El mandamiento más importante
En el Evangelio de nuestra Santa Misa de hoy sigue la
“cayapa” contra Nuestro Señor Jesucristo. Como el Señor había puesto en
evidencia a los saduceos, ahora se acercan los fariseos para ponerlo a prueba.
No se les ocurre otra cosa que preguntar a Jesús por algo que se la pasaban
discutiendo todo el tiempo: ¿Cuál es el mandamiento más importante de la ley? Y
la pregunta tiene algo de razón, porque existían un buen número de preceptos y
prohibiciones. Algunos maestros de la ley daban más importancia a algunos y
otros maestros afirmaban que eran más importante otros. Existía una especie de
relativismo moral.
Jesús, la Sabiduría de Dios hecha carne, responde con
sencillez: “Amarás al Señor, tu Dios, con
todo tu corazón, con toda tu alma y con toda tu mente. Este es el más grande y
el primero de los mandamientos. Y el segundo es semejante a éste: Amarás a tu
prójimo como a ti mismo. En estos dos mandamientos se fundan toda la ley y los
profetas”.
El
primer mandamiento formaba parte de una oración que los judíos recitaban con
frecuencia: el shemá Yisrael (Deut 6,
4ss) Es prácticamente inexcusable que algo que repetían todo el día no les
resultase claro.
Y
ahora Jesús, nuestro Maestro, nos da una clase magistral: el fundamento de toda
la vida cristiana es el amor: a Dios, al prójimo y a uno mismo. En ese orden.
A
la pregunta ¿qué es el amor?, la respuesta puede ser complicada. El amor no es
sentimiento, no son alteraciones orgánicas, no es sexo. Fundamentalmente, el
amor es una decisión de una persona de procurar todo el bien y la felicidad
para otra persona. Esa decisión se traduce en acciones: un amor que no se manifiesta,
se muere.
Hoy
y siempre, el amor tiene enemigos. Hay algunos que son manifiestos: poetas,
cantantes, publicistas y políticos quieren que las personas piensen que amor es
sexo, regalos, juguetes, sentimientos, etc. Hay uno que es difícil de aceptar
porque puede estar dentro de cada quien: el egoísmo.
El
egoísmo es inmoderado
y excesivo amor a sí mismo, que hace atender desmedidamente
al propio interés, sin cuidar el del de los demás. Para ponerlo gráficamente: primero: yo; segundo: yo;
tercero: yo, y finalmente: yo.
¿Qué pasa con los demás? No sé, aparte de que no me importa. Sólo me intereso
por ellos cuando los necesito.
El
egoísmo es una enfermedad del alma. Y, aunque cueste aceptarlo, es la ruina de
una familia, de un grupo, de una comunidad, de una sociedad y del mundo. El
egoísta, al estar tan centrado en sí mismo, olvida el bien que le han hecho y
recuerda perennemente el mal que ha recibido. No reconoce los errores
cometidos, critica permanentemente a los demás. Reclama atención de todos, pero
no es capaz de ayudar a los demás.
El
egoísmo es la negación del mensaje cristiano. No es lo que nos enseña Nuestro
Señor Jesucristo. Hoy Jesús nos dice: haz el bien y haz feliz a Dios Padre; haz
el bien y haz feliz a los demás (comenzando con los que están más cerca de ti)

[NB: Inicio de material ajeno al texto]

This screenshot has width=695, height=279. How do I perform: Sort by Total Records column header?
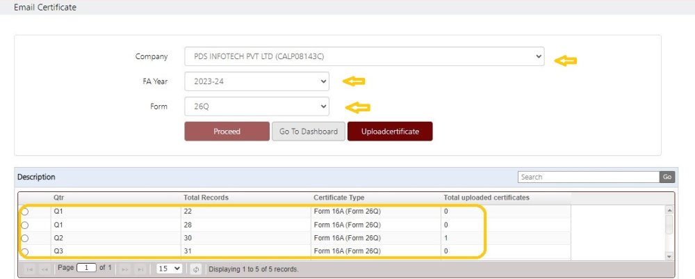click(206, 198)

y eso traerá como consecuencia que serás feliz.
El amor
al prójimo se traduce en cosas concretas. En la primera lectura vemos como
Moisés, de parte de Dios, les recuerda cosas concretas. Léelas con detenimiento
y verás.
Que
este mensaje de Cristo sea tu guía siempre: “Amarás
al Señor, tu Dios, con todo tu corazón, con toda tu alma y con toda tu mente.
Este es el más grande y el primero de los mandamientos. Y el segundo es
semejante a éste: Amarás a tu prójimo como a ti mismo”.